The discriminator is really for the most part the same as any other CNN that I have previously talked about. Of course, there are a few new things that we should talk about. We will use the following code to build the discriminator:
def build_discriminator(img_shape):
input = Input(img_shape)
x =Conv2D(32, kernel_size=3, strides=2, padding="same")(input)
x = LeakyReLU(alpha=0.2)(x)
x = Dropout(0.25)(x)
x = Conv2D(64, kernel_size=3, strides=2, padding="same")(x)

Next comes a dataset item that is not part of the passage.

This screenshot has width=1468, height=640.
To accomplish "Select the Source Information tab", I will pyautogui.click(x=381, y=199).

x = ZeroPadding2D(padding=((0, 1), (0, 1)))(x)
x = (LeakyReLU(alpha=0.2))(x)
x = Dropout(0.25)(x)
x = BatchNormalization(momentum=0.8)(x)
x = Conv2D(128, kernel_size=3, strides=2, padding="same")(x)
x = LeakyReLU(alpha=0.2)(x)
x = Dropout(0.25)(x)
x = BatchNormalization(momentum=0.8)(x)
x = Conv2D(256, kernel_size=3, strides=1, padding="same")(x)

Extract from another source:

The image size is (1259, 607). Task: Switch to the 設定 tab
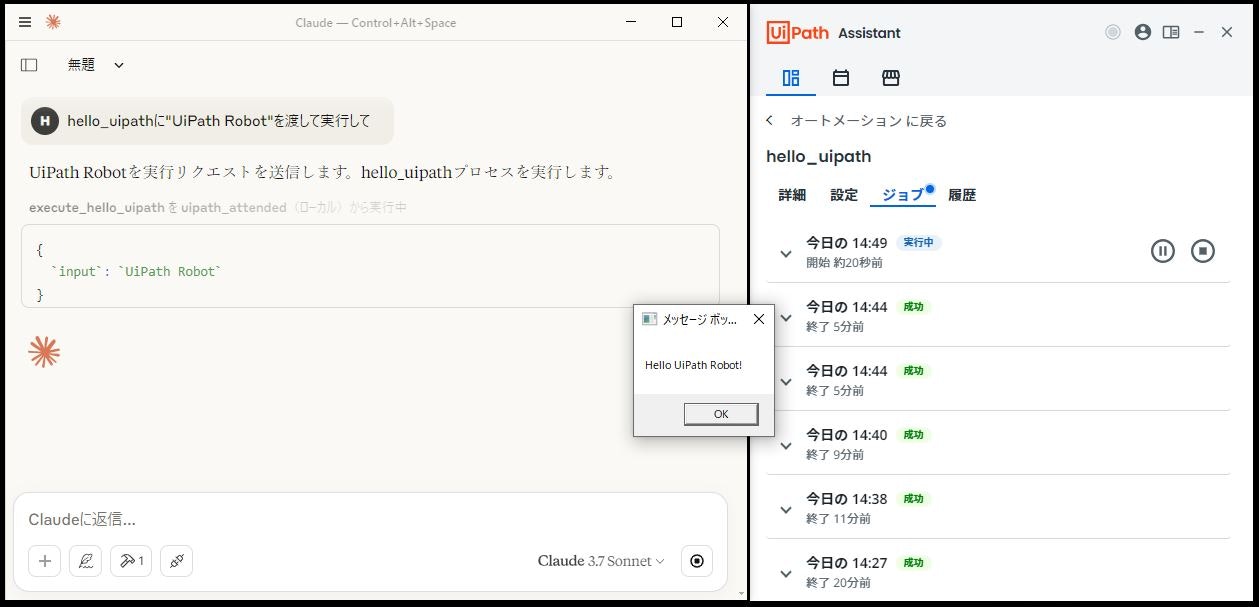pyautogui.click(x=844, y=195)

x = LeakyReLU(alpha=0.2)(x)
x = Dropout(0.25)(x)
x = Flatten()(x)
out = Dense(1, activation='sigmoid')(x)
model = Model(input, out)
print("-- Discriminator -- ")
model.summary()
return model
First you might notice the oddly shaped zeroPadding2D() layer. After the second convolution, our tensor has gone from 28 x 28 x 3 to 7 x 7 x 64. This layer just gets us back into an even number, adding zeros on one side of both the rows and columns so that our tensor is now 8 x 8 x 64.
More unusual is the use of both batch normalization and dropout. Typically, these two layers are not used together; however, in the case of GANs, they do seem to benefit the network.